Before the deal with Jarvis was finalised, the Department estimated that it would result in a cost saving to the State of around 6 per cent when compared to the traditional approach. Our analysis found shortcomings in the Department’s estimation. It is likely that the final deal with Jarvis could be between 8 per cent and 13 per cent more expensive than conventional procurement and operation.”
The Minister for Education and Science, Mr Dempsey, defended the Irish Government’s position, pointing out that “the five schools in the first PPP were built within 3½ years, compared to up to five years for traditional construction.”

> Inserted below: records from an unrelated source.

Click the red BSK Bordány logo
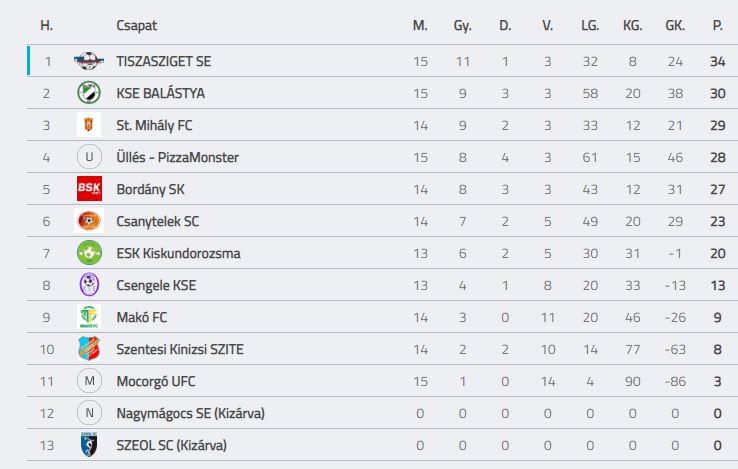(x=89, y=189)
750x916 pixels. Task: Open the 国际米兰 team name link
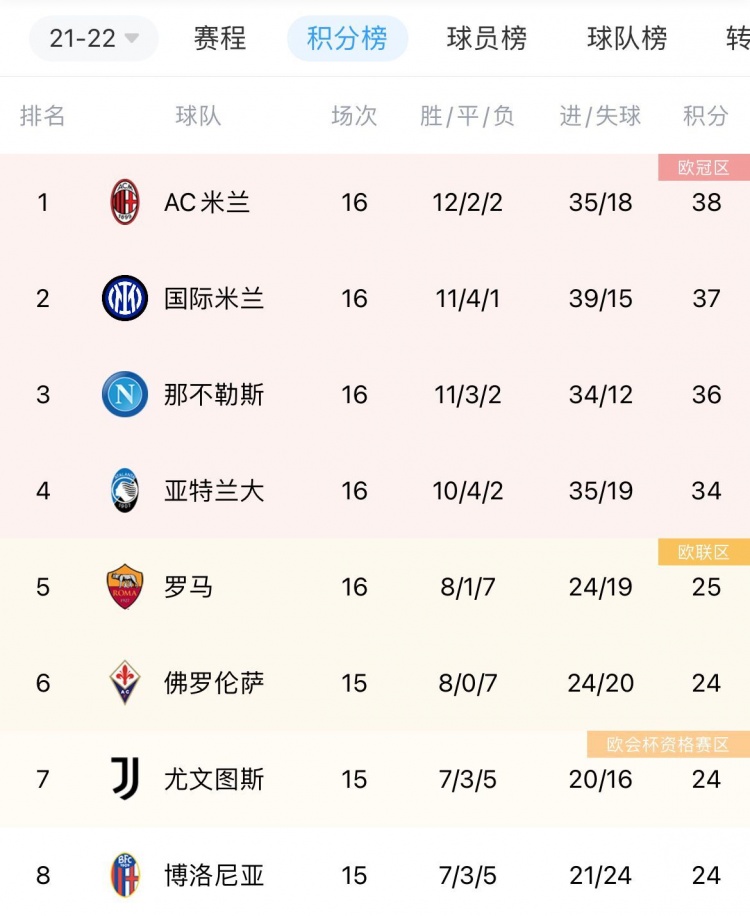point(214,299)
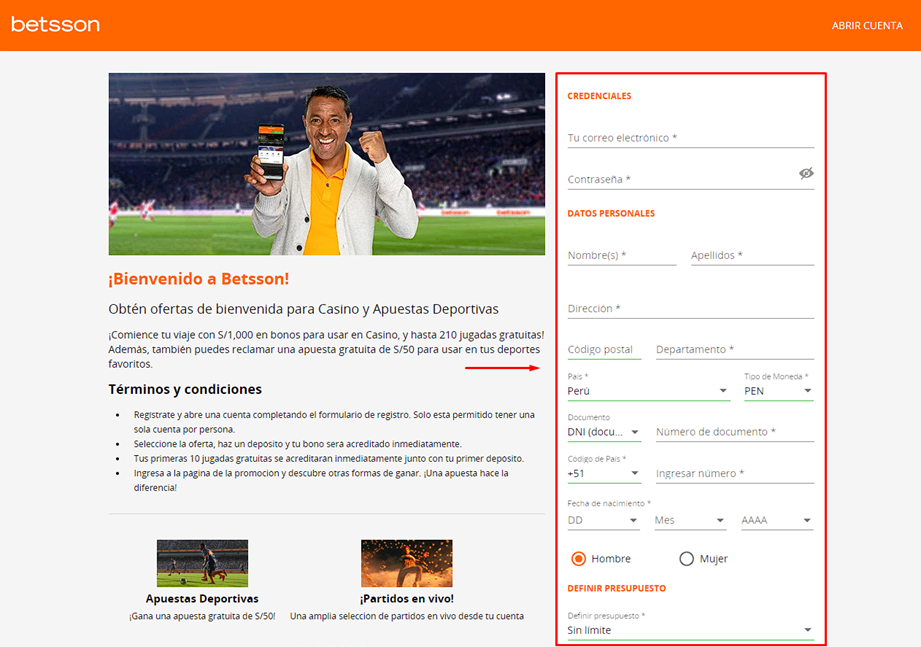This screenshot has height=647, width=921.
Task: Click the Nombre(s) input field
Action: [621, 256]
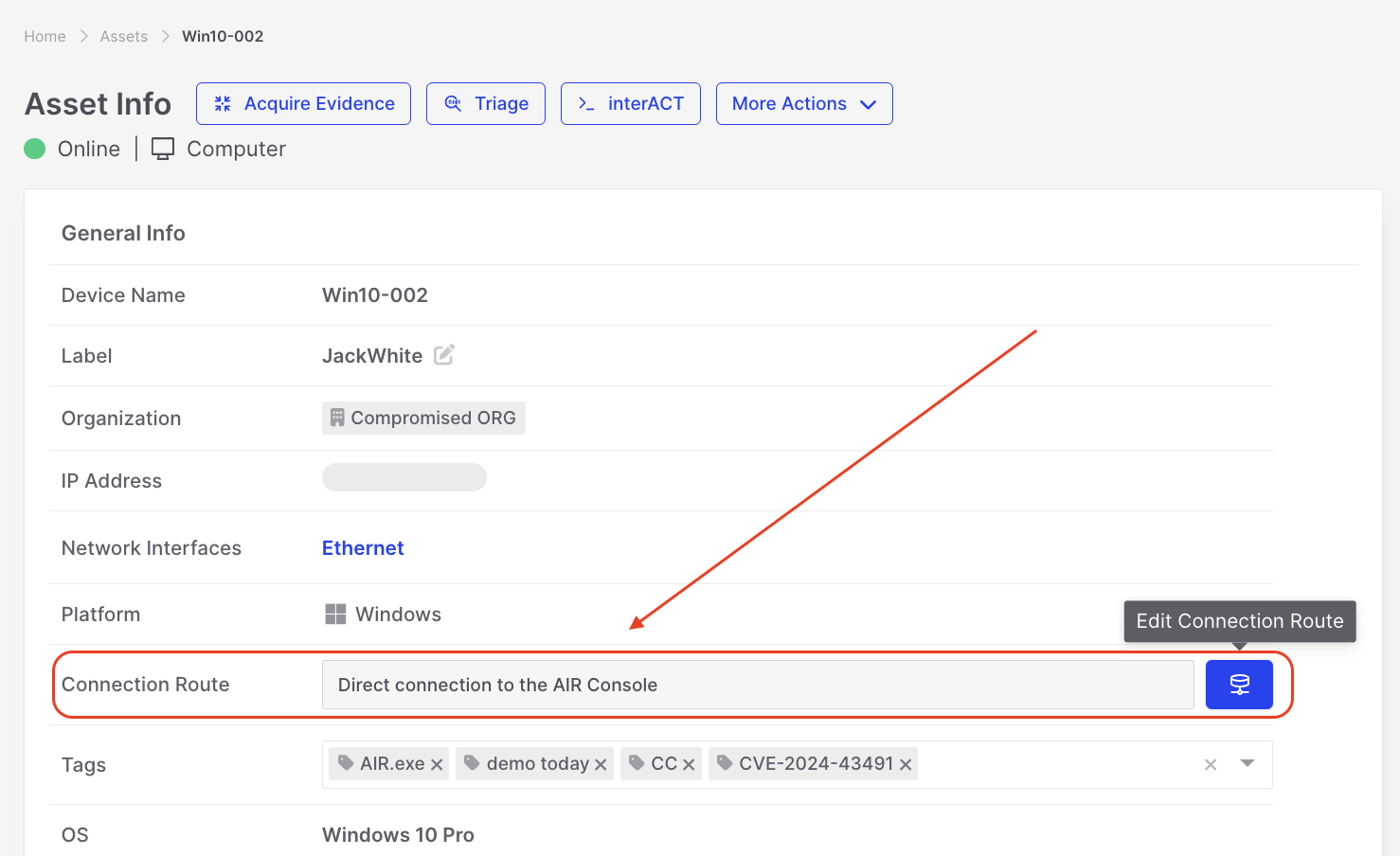
Task: Expand the More Actions dropdown
Action: pos(803,103)

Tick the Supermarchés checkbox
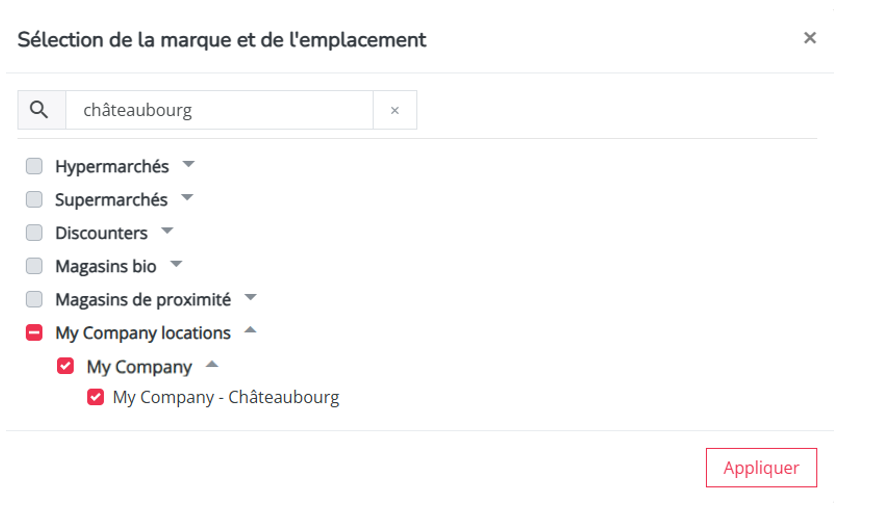click(34, 199)
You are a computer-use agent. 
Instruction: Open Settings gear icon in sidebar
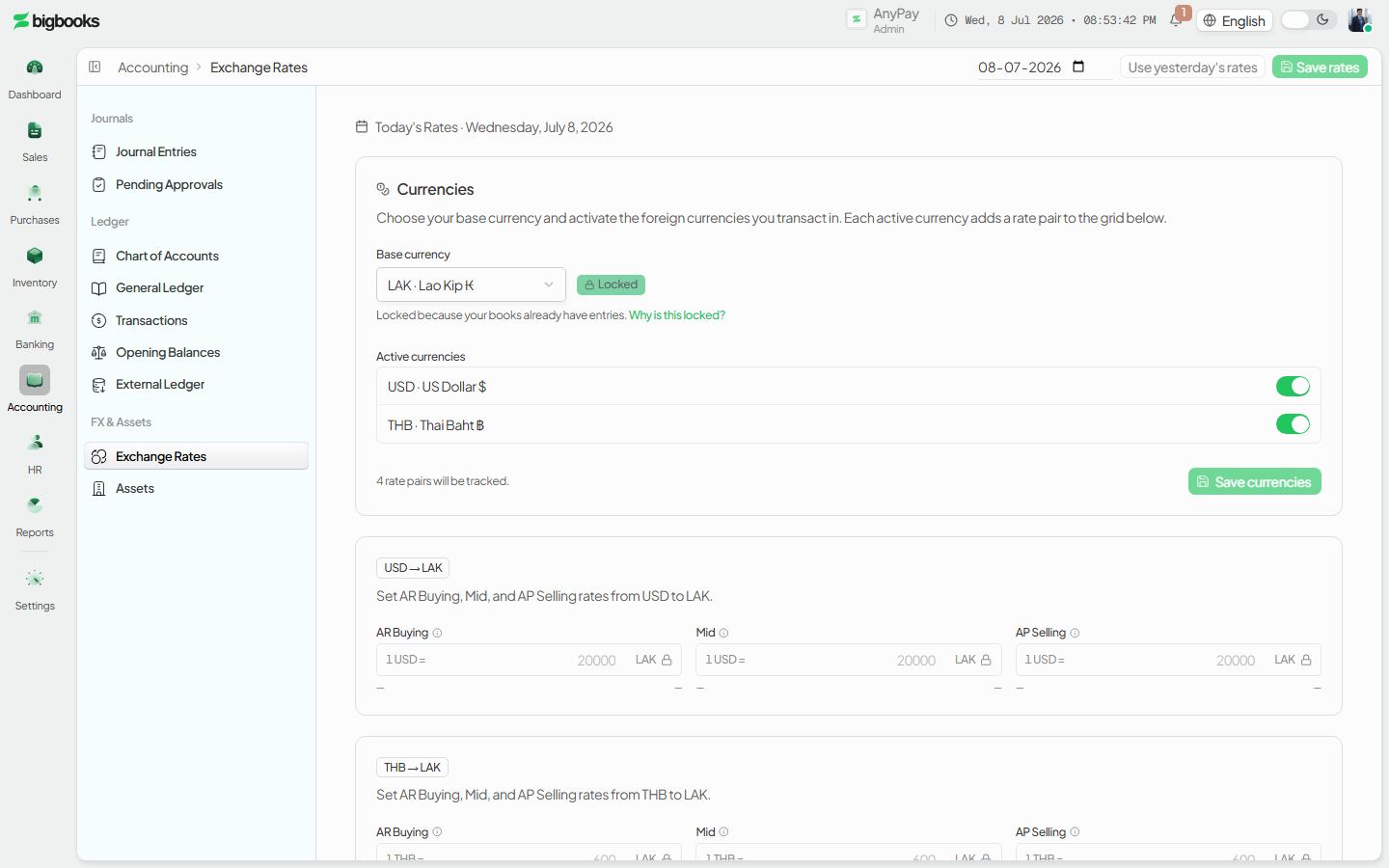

Other are not so convinced – “Responding to the report, Mr Jim Dorney, general secretary of the Teachers’ Union of Ireland, said the miscalculation by the Department of the cost to the State was worrying.
‘Like all the major education partners, we believe it vital that not a cent of Exchequer funding for education is wasted, especially when the latest OECD report showed that we spend a lower percentage of GDP on education than all our EU neighbours.'”
The private company involved in the contracts under scrutiny in the Irish Republic, Jarvis Ltd, is also a preferred bidder and holder of many PFI contracts here in the north. Jarvis Ltd seem to be increasingly aware of their own bad press and appear under different monikers in PFI contracts, a policy that they argue is standard industry practice.
Worth noting in all this is the last NI Audit Office report for 2002-2003 released in June this year. The press release in June that accompanies the full report (pdf format) highlights both the predicted level of payments from existing signed contracts here and the ongoing battle to increase transparency in relation to PFI.
“The report records that estimated payments on signed PFI contracts in Northern Ireland over the period 2002-03 to 2027-28 will be in the region of £666 million and that this figure is likely to increase as Northern Ireland’s £2 billion strategic investment programme rolls out.
However, despite a call from the Assembly’s Finance and Personnel Committee in 2001 for the long-term spending implications of PFI to be made visible, and being a requirement of Department of Finance and Personnel guidance from 2000, the Audit Office found that no report on financial commitments had ever been made to the Assembly.
The Audit Office report highlights the action being taken by Treasury to increase transparency in relation to PFI in England and encourages the adoption of a similar approach in Northern Ireland.”
Whether that transparency will be helped or hindered by the creation in April 2003 of the Public Private Investment Unit, within the Office of First Minister and Deputy First Minister, and how the reported proposals from the DUP to decouple the First Minister and Deputy First Minister may affect that PPI Unit, remains to be seen.